- **Document segment**
_____

Afton’s Take: Should You Ever Pay to Play?

Afton's Take: Should You Ever Pay to Play?

Should I ever Pay to Play?

Thousands of Afton artists have asked us over the years, “Should I ever Pay to Play? Is it ever worth it?” You’ve probably heard many musicians call these types of opportunities a scheme, a scam, or a ripoff. It’s a valid question. Since we were founded by musicians, for musicians our founders and many of our Booking Reps have actually performed at pay-to-play shows at some point in their music careers. Our founder remembers playing in several battle of the bands shows where his band was forced to pay $600 up front just to get on the show.

“From our experience, we’ve never felt that pay to play shows are worth it. It just was a large up front cost to our band, and the shows didn’t really seem any better than a normal show. So we started steering clear of battle of the bands, contests, and any promoter that asked us to pay $300 or $600 up front to get onto the bill. That’s a huge reason from day 1, we decided that we’d never ask Afton artists to pay us up front for a block of tickets, or make our artists pay for unsold tickets. It was kind of like, let’s treat artists the way we’d want to be treated. So we created a way to book artists for free without charging them anything out of pocket.” explains Ryan Kintz, co-founder of Afton Shows and

Every artist needs to make their own decision. But here are a few “Pay to Play” schemes we’ve seen and what we think about them.

_____

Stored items
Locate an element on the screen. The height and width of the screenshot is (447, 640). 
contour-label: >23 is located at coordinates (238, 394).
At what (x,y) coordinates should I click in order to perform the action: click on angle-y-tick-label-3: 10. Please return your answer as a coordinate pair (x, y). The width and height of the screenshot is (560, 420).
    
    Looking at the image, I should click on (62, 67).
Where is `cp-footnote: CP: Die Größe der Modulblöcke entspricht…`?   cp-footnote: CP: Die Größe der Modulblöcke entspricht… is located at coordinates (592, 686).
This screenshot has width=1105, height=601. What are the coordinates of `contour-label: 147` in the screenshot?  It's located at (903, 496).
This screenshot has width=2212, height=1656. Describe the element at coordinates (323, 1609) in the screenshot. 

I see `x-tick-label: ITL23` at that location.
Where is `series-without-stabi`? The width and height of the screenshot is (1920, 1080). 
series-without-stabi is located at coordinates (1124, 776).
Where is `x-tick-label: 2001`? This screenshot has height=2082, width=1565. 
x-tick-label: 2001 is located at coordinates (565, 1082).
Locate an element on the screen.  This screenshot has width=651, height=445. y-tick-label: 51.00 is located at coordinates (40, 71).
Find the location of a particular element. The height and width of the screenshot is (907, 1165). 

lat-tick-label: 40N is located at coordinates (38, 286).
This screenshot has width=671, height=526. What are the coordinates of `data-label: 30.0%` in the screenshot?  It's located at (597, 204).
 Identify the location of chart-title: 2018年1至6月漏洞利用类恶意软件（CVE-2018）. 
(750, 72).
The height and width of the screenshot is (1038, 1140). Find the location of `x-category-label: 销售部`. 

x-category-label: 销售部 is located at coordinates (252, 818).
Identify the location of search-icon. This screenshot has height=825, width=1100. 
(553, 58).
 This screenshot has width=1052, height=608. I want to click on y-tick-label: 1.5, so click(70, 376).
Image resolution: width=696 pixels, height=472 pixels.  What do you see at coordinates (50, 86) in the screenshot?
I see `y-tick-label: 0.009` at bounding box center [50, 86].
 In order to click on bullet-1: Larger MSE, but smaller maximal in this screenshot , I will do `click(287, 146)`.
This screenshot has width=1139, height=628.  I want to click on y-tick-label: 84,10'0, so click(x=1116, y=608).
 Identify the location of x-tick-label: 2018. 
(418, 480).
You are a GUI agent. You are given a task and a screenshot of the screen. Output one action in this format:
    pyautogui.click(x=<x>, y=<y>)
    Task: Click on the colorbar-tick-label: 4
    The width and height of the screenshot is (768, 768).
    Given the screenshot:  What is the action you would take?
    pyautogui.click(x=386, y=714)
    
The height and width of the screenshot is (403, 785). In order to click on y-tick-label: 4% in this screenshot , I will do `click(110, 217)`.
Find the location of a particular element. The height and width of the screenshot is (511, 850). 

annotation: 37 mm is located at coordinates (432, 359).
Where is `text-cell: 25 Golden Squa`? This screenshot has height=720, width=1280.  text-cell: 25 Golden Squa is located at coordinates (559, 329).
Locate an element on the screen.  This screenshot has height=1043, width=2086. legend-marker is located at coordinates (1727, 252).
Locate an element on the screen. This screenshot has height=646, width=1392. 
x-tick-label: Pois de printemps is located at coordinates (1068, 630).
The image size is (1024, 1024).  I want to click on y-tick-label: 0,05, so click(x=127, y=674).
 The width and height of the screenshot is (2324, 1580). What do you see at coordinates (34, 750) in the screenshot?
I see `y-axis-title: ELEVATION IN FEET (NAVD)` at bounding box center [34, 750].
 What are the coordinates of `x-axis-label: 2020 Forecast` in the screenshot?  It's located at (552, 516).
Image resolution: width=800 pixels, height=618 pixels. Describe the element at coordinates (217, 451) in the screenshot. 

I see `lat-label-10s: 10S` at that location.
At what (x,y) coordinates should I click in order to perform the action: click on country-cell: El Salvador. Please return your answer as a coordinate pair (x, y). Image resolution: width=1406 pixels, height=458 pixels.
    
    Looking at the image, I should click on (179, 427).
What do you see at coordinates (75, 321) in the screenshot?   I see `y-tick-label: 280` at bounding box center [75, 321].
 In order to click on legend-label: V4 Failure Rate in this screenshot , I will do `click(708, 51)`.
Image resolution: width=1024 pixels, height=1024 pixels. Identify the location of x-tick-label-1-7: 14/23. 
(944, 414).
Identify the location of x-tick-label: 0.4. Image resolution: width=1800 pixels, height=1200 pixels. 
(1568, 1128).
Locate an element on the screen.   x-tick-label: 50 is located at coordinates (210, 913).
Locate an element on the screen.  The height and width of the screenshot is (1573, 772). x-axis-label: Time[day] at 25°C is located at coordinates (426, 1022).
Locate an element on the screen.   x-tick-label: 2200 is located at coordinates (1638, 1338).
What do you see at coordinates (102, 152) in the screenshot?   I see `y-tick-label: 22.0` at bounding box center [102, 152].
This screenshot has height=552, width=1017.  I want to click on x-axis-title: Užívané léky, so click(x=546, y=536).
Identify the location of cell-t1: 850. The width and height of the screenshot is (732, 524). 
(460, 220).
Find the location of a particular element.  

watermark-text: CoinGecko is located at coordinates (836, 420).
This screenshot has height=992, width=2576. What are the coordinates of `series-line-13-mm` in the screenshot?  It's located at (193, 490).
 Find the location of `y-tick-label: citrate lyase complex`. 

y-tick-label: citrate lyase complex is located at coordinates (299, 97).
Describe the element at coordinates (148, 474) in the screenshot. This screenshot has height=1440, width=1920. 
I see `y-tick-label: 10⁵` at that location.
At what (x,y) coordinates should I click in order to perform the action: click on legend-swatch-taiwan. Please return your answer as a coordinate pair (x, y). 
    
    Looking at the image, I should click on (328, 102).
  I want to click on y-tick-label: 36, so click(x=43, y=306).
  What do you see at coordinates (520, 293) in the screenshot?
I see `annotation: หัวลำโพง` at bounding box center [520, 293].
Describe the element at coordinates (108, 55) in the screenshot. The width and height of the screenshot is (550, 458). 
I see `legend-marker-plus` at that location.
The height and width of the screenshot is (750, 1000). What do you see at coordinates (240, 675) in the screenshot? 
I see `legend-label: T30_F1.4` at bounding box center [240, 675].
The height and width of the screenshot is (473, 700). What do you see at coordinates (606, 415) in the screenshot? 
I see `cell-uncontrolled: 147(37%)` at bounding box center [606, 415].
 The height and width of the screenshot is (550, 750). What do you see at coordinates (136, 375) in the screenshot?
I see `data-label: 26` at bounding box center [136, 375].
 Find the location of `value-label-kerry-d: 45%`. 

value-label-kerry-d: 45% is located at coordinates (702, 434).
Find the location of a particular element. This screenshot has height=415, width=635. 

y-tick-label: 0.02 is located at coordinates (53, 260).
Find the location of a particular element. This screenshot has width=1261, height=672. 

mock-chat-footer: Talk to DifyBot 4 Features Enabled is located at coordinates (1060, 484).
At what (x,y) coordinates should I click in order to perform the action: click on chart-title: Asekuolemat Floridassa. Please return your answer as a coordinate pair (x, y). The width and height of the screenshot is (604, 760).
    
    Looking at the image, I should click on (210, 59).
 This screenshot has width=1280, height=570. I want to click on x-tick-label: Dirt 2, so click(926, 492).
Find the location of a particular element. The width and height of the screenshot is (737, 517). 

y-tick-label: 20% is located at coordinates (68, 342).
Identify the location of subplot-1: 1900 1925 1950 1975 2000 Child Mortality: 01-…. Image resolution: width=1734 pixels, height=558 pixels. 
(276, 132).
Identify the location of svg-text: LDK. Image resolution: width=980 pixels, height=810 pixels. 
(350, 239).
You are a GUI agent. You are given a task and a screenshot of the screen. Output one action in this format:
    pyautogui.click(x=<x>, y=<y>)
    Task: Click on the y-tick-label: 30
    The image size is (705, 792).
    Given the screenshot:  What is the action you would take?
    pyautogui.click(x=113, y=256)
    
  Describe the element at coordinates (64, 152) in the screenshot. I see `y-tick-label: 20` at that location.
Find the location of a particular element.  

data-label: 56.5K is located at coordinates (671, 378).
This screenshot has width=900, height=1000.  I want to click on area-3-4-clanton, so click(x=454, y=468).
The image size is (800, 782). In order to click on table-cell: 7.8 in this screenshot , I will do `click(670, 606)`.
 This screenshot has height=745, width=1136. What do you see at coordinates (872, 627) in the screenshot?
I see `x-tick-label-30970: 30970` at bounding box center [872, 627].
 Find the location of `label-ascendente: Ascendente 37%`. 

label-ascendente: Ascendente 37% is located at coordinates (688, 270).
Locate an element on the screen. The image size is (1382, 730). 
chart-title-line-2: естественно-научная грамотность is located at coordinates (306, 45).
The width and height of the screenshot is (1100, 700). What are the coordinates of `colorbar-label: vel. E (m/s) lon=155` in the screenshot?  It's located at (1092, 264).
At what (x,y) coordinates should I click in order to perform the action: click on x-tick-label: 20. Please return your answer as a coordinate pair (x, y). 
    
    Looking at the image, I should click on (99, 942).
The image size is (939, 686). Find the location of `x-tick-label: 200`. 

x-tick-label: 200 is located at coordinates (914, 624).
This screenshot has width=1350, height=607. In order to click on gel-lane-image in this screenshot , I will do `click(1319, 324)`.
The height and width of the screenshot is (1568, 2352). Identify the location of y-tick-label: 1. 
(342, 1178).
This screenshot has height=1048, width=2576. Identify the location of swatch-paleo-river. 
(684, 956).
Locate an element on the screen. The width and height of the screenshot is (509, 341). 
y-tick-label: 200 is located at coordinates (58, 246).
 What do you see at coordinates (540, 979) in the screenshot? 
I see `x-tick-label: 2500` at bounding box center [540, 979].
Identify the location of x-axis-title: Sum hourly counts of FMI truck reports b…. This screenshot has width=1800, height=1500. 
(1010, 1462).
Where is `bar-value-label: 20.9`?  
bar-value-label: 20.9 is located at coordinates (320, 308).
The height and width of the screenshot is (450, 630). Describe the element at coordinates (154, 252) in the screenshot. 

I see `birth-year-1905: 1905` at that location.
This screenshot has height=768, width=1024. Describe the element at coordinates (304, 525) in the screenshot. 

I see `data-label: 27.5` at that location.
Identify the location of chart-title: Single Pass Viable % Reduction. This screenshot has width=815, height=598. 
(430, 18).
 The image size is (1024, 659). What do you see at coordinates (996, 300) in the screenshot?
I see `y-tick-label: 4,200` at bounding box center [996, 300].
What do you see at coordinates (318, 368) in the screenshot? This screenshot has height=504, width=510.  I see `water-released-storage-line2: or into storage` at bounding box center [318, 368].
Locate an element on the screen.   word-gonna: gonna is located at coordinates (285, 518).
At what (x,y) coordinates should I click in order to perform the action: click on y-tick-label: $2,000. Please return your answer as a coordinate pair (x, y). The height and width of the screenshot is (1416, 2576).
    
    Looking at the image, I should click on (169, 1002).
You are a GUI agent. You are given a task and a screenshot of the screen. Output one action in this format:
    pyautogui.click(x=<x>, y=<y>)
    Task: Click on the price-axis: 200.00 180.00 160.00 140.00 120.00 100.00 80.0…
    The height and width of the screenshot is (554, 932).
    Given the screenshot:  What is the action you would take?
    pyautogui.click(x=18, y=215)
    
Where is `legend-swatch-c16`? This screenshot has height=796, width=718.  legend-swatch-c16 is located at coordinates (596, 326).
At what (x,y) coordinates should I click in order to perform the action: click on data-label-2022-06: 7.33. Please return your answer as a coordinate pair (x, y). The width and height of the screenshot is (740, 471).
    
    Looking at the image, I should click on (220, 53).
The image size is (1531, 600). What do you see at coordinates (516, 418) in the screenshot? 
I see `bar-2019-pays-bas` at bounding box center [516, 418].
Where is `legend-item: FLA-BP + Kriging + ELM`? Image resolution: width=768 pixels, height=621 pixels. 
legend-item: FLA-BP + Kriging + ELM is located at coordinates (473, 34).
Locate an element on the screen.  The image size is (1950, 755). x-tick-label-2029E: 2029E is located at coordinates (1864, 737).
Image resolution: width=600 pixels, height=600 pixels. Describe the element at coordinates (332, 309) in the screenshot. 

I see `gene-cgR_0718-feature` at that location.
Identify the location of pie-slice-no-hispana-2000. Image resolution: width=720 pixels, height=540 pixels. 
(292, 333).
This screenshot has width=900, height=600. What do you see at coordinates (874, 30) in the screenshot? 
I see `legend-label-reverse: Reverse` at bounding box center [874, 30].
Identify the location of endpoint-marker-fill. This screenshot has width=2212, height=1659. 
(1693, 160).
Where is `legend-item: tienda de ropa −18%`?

_____

- **Exercises to complete**
- a) Condense the paragraph of the pay-to-play article that begins "Thousands of Afton artists have asked us" into a bulleted list that keeps its main facts.
- b) Turn the entries into a numbered list, starting at the line that contains "Locate an element on the screen. This" and stopping after the line that contains "coordinates (210, 913).", with blank lines left out.
The pay-to-play article has nothing to do with the entries.

- **Outputs in order**
- a)
- Over the years, thousands of Afton artists have asked whether paying to play is ever worth it.
- Many musicians call these opportunities a scheme, a scam, or a ripoff, and the question is a valid one.
- Afton was founded by musicians for musicians, and its founders and many of its Booking Reps have performed at pay-to-play shows.
- The founder played several battle of the bands shows where his band had to pay $600 up front to get on the show.

- b)
1. Locate an element on the screen. This screenshot has height=646, width=1392. 
2. x-tick-label: Pois de printemps is located at coordinates (1068, 630).
3. The image size is (1024, 1024).  I want to click on y-tick-label: 0,05, so click(x=127, y=674).
4.  The width and height of the screenshot is (2324, 1580). What do you see at coordinates (34, 750) in the screenshot?
5. I see `y-axis-title: ELEVATION IN FEET (NAVD)` at bounding box center [34, 750].
6.  What are the coordinates of `x-axis-label: 2020 Forecast` in the screenshot?  It's located at (552, 516).
7. Image resolution: width=800 pixels, height=618 pixels. Describe the element at coordinates (217, 451) in the screenshot. 
8. I see `lat-label-10s: 10S` at that location.
9. At what (x,y) coordinates should I click in order to perform the action: click on country-cell: El Salvador. Please return your answer as a coordinate pair (x, y). Image resolution: width=1406 pixels, height=458 pixels.
10.     Looking at the image, I should click on (179, 427).
11. What do you see at coordinates (75, 321) in the screenshot?   I see `y-tick-label: 280` at bounding box center [75, 321].
12.  In order to click on legend-label: V4 Failure Rate in this screenshot , I will do `click(708, 51)`.
13. Image resolution: width=1024 pixels, height=1024 pixels. Identify the location of x-tick-label-1-7: 14/23. 
14. (944, 414).
15. Identify the location of x-tick-label: 0.4. Image resolution: width=1800 pixels, height=1200 pixels. 
16. (1568, 1128).
17. Locate an element on the screen.   x-tick-label: 50 is located at coordinates (210, 913).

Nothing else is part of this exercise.